I took a half year of leave from teaching to write in 1993 and generated two novel drafts. One novel, The Last Wizard, was published by Pan Macmillan in 1995, and this novel was shortlisted for Best Fantasy Novel in the inaugural Aurealis Awards that year.
From 1996-1998, I published several short stories in various magazines and anthologies, while I was simultaneously working on three other writing projects.
In 1999, the second draft novel from 1993 emerged through Wakefield Press as the then controversial teenage novel Joy Ride. The novel, though not popular with adult readers, was well-received by teenage readers, and I was invited to be a guest writer and speaker at the 2000 Writers Festival in Adelaide where teenage angst fiction was a topic.
HarperCollins Voyager published my next fantasy series, the Ashuak Chronicles, in 2002-3: Blood, Passion, and Freedom. Like The Last Wizard earlier, Blood was shortlisted for Fantasy Novel of the Year in the 2003 Aurealis Awards.
In 2003, HarperCollins Angus and Roberston published my third teenage novel, Caught in the Headlights, which received critical acclaim and was shortlisted in the Children's Book Council of Australia's Notable Books for Older Readers award. The novel also appeared on several Premier's Reading Lists around Australia.
Altair Australia Books picked up the rights to the out-of-print Andrakis series in 2005 and I re-wrote sections of the original novels before they were re-released as POD (print-on-demand) novels in 2006 with new titles: The Waking Dragon, Maker of Kings and The Dragonlord War. In the same year, Altair Australia also released an anthology of my stories, Tales of the Dragon.
A new fantasy series emerged in 2006 with the release of The Amber Legacy by HarperCollins Voyager. It was the first in the four book series, Dreaming in Amber, and was followed by A Solitary Journey (2006), Prisoner of Fate (2007) and The Demon Horsemen (2008). This series brought together a collection of fantasy novels, that began with Guardians in 1992, into one long saga about the dragonlords and the amber magic. So, essentially, the Andrakis trilogy, the Ashuak Chronicles and the Dreaming in Amber quartet combine to complete a fantasy world history and story. In 2011, HarperCollins moved the Dreaming in Amber quatrology to Kobo e-books.

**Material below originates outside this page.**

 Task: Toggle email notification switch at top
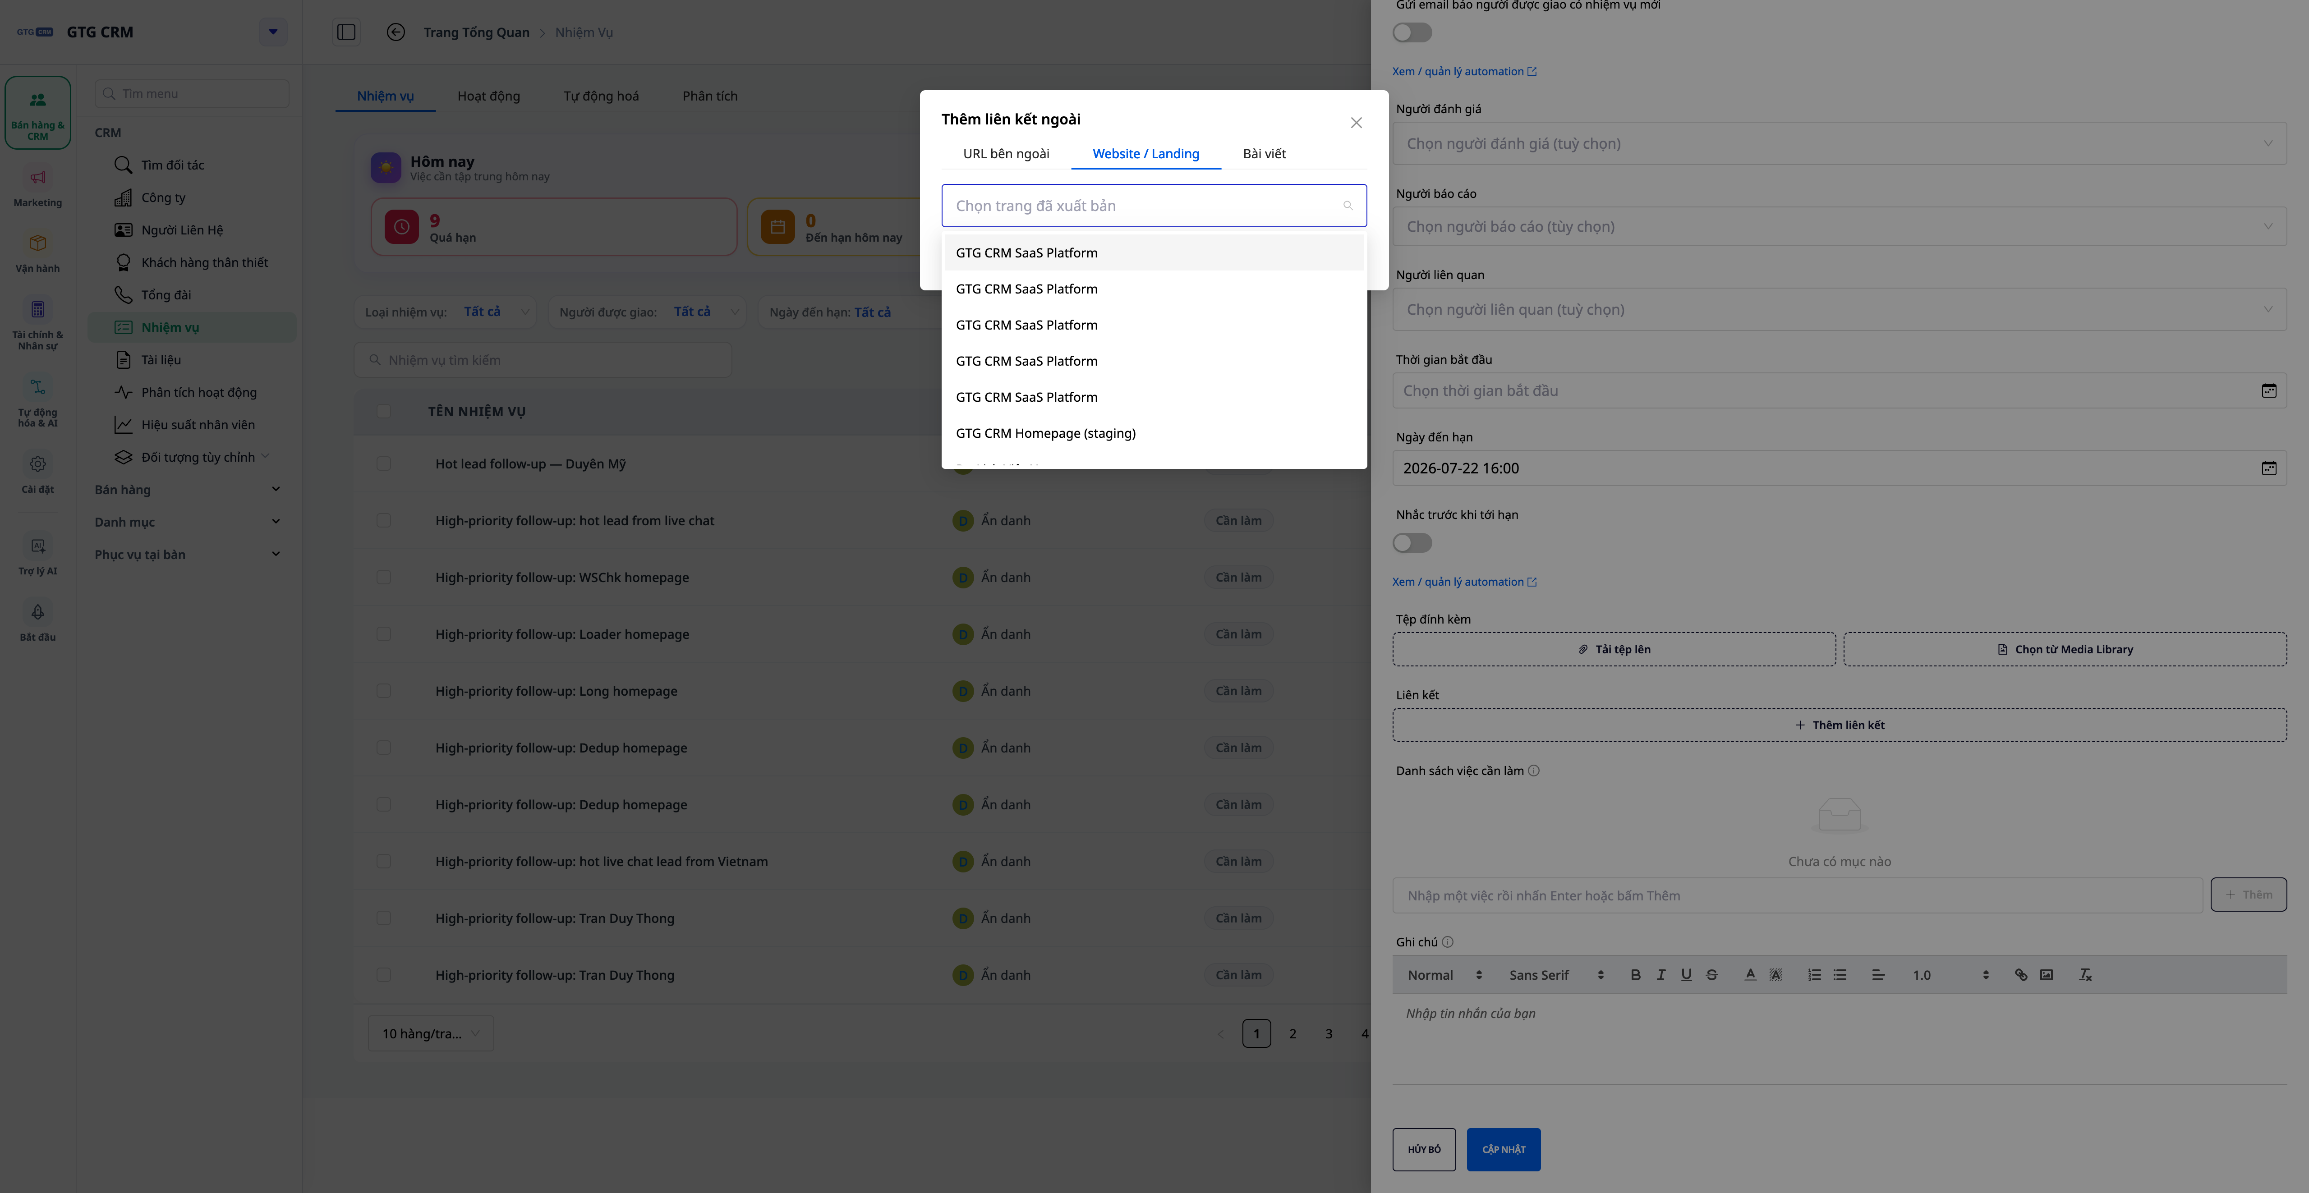coord(1412,32)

From 2010-2015, I worked on several fledging novel projects, in different genre, and published a couple of short stories.
At the beginning of 2015, I began experimenting with ePub self-publishing through Amazon Kindle Direct by re-publishing several out of print books on my backlist, beginning with the Andrakis trilogy as three separate books - The Waking Dragon, Maker of Kings and Dragonlord Wars - and as an omnibus edition with all three books combined, as Andrakis. I also re-published the story anthology Tales of the Dragon.